• Nippon Rinsho · May 2000

    [Diagnosis and treatment of small peripheral lung cancer].

    • H Yokouchi, K Kodama, M Higashiyama, K Takami, M Mano, and K Kuriyama.
    • Department of Thoracic Surgery, Osaka Medical Center for Cancer and Cardiovascular Diseases.
    • Nippon Rinsho. 2000 May 1;58(5):1142-8.

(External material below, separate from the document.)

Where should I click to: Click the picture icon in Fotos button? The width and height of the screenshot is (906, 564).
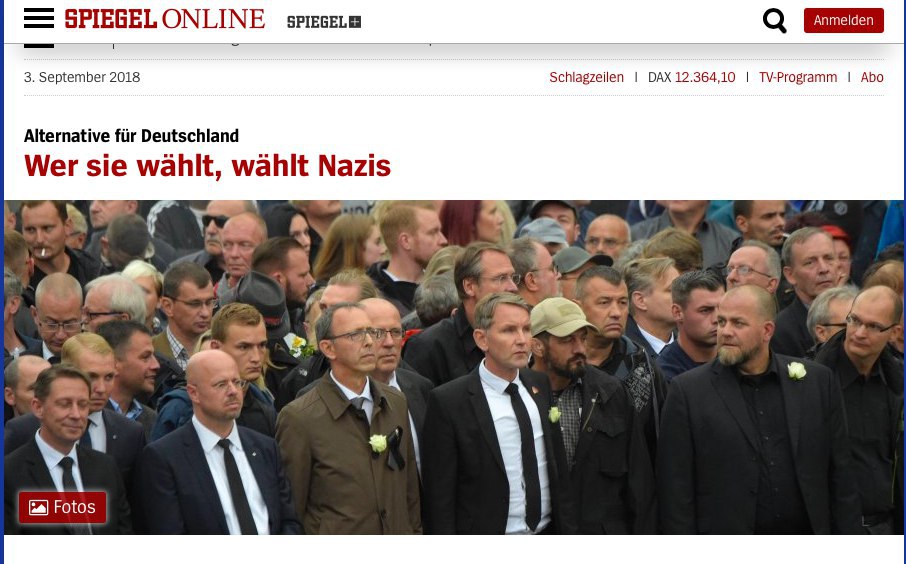(x=38, y=507)
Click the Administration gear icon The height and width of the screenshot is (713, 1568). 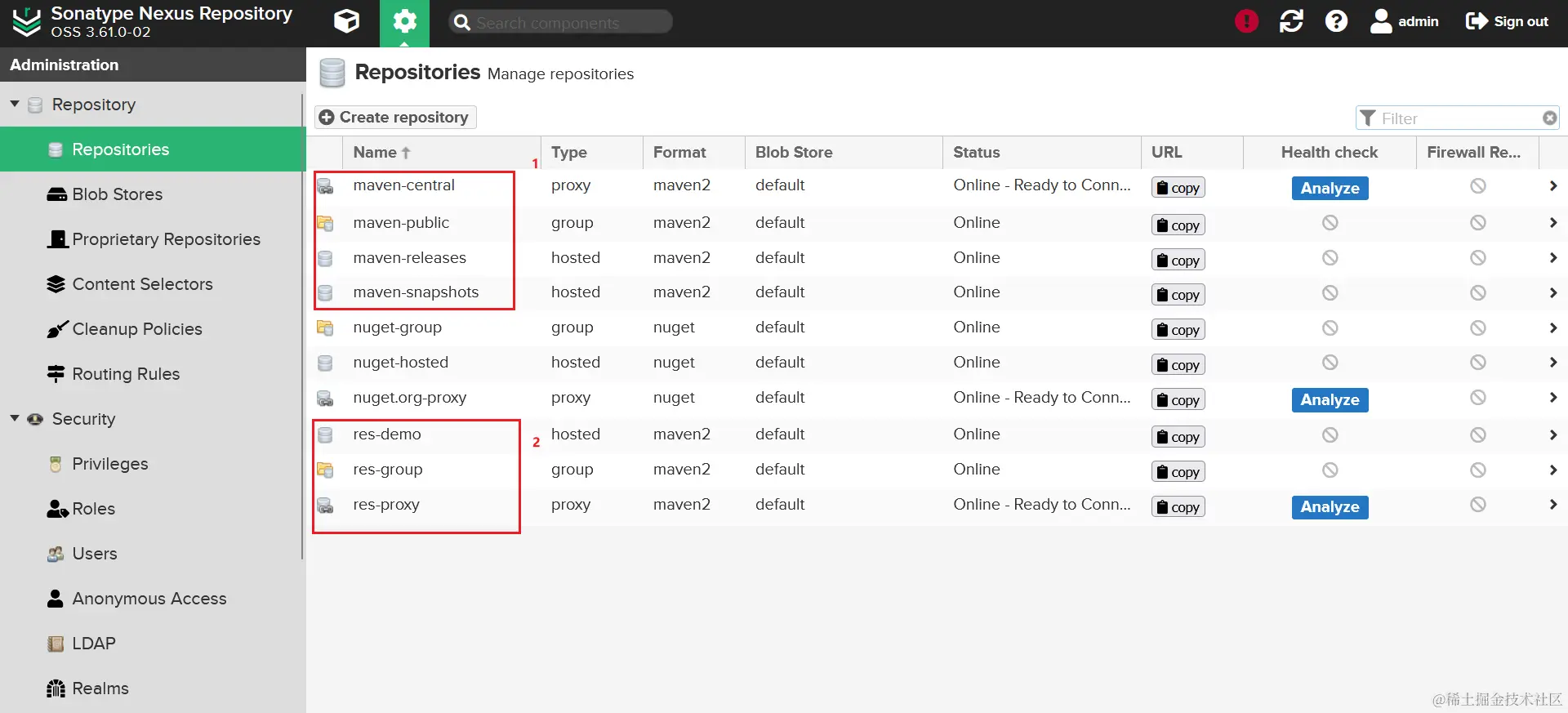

    AbstractRecently, routine clinical use of CT scan has enabled the detection of many small pulmonary nodules. Concurrently, high-resolution CT(HRCT) has made great advances in the diagnosis of small peripheral lung cancer. In the tumor of adenocarcinoma, non-invasive bronchioloalveolar carcinoma(BAC) component having a replacement growth pattern of alveolar lining cells shows ground-glass opacity(GGO) on HRCT. On the basis of analysis of small peripheral adenocarcinoma (= < 2 cm), patients with tumors showing > = 50% GGO had no metastatic tendency. Therefore, simple wedge resection may be acceptable as a radical operation. On the other hand, since patients with tumors < 50% GGO had slight metastatic tendency depending upon the tumor size, segmentectomy with mediastinal lymph node sampling should be considered only for tumors = < 15 mm.